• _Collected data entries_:
+---+

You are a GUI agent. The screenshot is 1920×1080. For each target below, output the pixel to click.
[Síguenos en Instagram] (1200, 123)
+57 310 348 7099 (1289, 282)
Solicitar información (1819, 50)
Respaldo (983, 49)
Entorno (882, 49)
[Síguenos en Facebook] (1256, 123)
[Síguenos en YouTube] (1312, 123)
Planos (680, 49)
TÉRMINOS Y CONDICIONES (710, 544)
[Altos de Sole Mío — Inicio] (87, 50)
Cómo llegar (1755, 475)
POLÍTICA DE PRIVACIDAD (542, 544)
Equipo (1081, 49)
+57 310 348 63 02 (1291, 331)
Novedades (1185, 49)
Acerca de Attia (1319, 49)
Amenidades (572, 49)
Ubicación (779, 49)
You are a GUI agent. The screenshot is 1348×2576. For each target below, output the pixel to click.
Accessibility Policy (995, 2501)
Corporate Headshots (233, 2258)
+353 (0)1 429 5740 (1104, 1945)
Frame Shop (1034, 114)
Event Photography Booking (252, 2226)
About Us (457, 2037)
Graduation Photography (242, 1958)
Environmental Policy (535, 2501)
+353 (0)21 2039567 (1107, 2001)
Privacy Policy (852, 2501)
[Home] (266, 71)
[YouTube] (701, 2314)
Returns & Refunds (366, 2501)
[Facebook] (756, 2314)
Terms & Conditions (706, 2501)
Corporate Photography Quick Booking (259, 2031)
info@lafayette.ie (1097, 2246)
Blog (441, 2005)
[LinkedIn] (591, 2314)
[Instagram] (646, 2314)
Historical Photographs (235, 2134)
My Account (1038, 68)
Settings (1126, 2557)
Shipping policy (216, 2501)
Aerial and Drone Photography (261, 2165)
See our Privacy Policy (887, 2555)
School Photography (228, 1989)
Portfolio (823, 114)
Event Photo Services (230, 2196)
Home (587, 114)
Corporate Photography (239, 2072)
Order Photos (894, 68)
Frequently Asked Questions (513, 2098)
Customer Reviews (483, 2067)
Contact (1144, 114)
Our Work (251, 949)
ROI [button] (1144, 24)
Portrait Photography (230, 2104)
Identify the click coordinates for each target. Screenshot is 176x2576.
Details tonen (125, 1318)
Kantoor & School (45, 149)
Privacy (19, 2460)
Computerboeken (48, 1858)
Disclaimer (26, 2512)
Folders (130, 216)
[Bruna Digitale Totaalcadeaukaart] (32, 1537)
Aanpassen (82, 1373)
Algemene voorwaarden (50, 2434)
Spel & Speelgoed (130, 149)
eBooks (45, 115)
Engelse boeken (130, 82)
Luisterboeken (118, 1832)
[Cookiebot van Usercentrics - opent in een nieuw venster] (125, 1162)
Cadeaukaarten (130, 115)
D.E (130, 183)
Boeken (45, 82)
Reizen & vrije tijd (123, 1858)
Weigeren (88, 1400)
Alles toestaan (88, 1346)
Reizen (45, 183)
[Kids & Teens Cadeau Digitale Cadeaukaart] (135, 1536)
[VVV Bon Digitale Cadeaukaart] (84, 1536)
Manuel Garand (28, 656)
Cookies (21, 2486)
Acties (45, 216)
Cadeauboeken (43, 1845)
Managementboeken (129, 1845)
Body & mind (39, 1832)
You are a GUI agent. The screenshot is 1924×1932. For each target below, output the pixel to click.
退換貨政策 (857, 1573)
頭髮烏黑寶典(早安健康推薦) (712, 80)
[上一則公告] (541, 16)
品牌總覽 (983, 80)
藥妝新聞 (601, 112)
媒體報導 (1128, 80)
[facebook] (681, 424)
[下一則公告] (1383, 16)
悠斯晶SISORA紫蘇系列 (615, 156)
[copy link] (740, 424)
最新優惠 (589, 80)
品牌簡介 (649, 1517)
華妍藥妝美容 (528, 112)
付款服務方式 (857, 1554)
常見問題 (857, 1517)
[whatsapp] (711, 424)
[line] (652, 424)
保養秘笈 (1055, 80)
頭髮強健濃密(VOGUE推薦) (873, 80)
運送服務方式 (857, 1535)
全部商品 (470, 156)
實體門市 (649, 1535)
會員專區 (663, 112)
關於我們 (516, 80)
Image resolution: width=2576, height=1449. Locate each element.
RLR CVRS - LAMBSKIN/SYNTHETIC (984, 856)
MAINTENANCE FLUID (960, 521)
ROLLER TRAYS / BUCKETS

+---+

• _What you should do_: Reproduce all entries exactly, leaving each one whole.

• _Solved problem_:
You are a GUI agent. The screenshot is 1920×1080. For each target below, output the pixel to click.
[Síguenos en Instagram] (1200, 123)
+57 310 348 7099 (1289, 282)
Solicitar información (1819, 50)
Respaldo (983, 49)
Entorno (882, 49)
[Síguenos en Facebook] (1256, 123)
[Síguenos en YouTube] (1312, 123)
Planos (680, 49)
TÉRMINOS Y CONDICIONES (710, 544)
[Altos de Sole Mío — Inicio] (87, 50)
Cómo llegar (1755, 475)
POLÍTICA DE PRIVACIDAD (542, 544)
Equipo (1081, 49)
+57 310 348 63 02 (1291, 331)
Novedades (1185, 49)
Acerca de Attia (1319, 49)
Amenidades (572, 49)
Ubicación (779, 49)
You are a GUI agent. The screenshot is 1348×2576. For each target below, output the pixel to click.
Accessibility Policy (995, 2501)
Corporate Headshots (233, 2258)
+353 (0)1 429 5740 (1104, 1945)
Frame Shop (1034, 114)
Event Photography Booking (252, 2226)
About Us (457, 2037)
Graduation Photography (242, 1958)
Environmental Policy (535, 2501)
+353 (0)21 2039567 (1107, 2001)
Privacy Policy (852, 2501)
[Home] (266, 71)
[YouTube] (701, 2314)
Returns & Refunds (366, 2501)
[Facebook] (756, 2314)
Terms & Conditions (706, 2501)
Corporate Photography Quick Booking (259, 2031)
info@lafayette.ie (1097, 2246)
Blog (441, 2005)
[LinkedIn] (591, 2314)
[Instagram] (646, 2314)
Historical Photographs (235, 2134)
My Account (1038, 68)
Settings (1126, 2557)
Shipping policy (216, 2501)
Aerial and Drone Photography (261, 2165)
See our Privacy Policy (887, 2555)
School Photography (228, 1989)
Portfolio (823, 114)
Event Photo Services (230, 2196)
Home (587, 114)
Corporate Photography (239, 2072)
Order Photos (894, 68)
Frequently Asked Questions (513, 2098)
Customer Reviews (483, 2067)
Contact (1144, 114)
Our Work (251, 949)
ROI [button] (1144, 24)
Portrait Photography (230, 2104)
Identify the click coordinates for each target. Screenshot is 176x2576.
Details tonen (125, 1318)
Kantoor & School (45, 149)
Privacy (19, 2460)
Computerboeken (48, 1858)
Disclaimer (26, 2512)
Folders (130, 216)
[Bruna Digitale Totaalcadeaukaart] (32, 1537)
Aanpassen (82, 1373)
Algemene voorwaarden (50, 2434)
Spel & Speelgoed (130, 149)
eBooks (45, 115)
Engelse boeken (130, 82)
Luisterboeken (118, 1832)
[Cookiebot van Usercentrics - opent in een nieuw venster] (125, 1162)
Cadeaukaarten (130, 115)
D.E (130, 183)
Boeken (45, 82)
Reizen & vrije tijd (123, 1858)
Weigeren (88, 1400)
Alles toestaan (88, 1346)
Reizen (45, 183)
[Kids & Teens Cadeau Digitale Cadeaukaart] (135, 1536)
[VVV Bon Digitale Cadeaukaart] (84, 1536)
Manuel Garand (28, 656)
Cookies (21, 2486)
Acties (45, 216)
Cadeauboeken (43, 1845)
Managementboeken (129, 1845)
Body & mind (39, 1832)
You are a GUI agent. The screenshot is 1924×1932. For each target below, output the pixel to click.
退換貨政策 (857, 1573)
頭髮烏黑寶典(早安健康推薦) (712, 80)
[上一則公告] (541, 16)
品牌總覽 (983, 80)
藥妝新聞 (601, 112)
媒體報導 (1128, 80)
[facebook] (681, 424)
[下一則公告] (1383, 16)
悠斯晶SISORA紫蘇系列 (615, 156)
[copy link] (740, 424)
最新優惠 (589, 80)
品牌簡介 (649, 1517)
華妍藥妝美容 (528, 112)
付款服務方式 (857, 1554)
常見問題 (857, 1517)
[whatsapp] (711, 424)
[line] (652, 424)
保養秘笈 (1055, 80)
頭髮強健濃密(VOGUE推薦) (873, 80)
運送服務方式 (857, 1535)
全部商品 (470, 156)
實體門市 (649, 1535)
會員專區 (663, 112)
關於我們 (516, 80)
Image resolution: width=2576, height=1449. Locate each element.
RLR CVRS - LAMBSKIN/SYNTHETIC (984, 856)
MAINTENANCE FLUID (960, 521)
ROLLER TRAYS / BUCKETS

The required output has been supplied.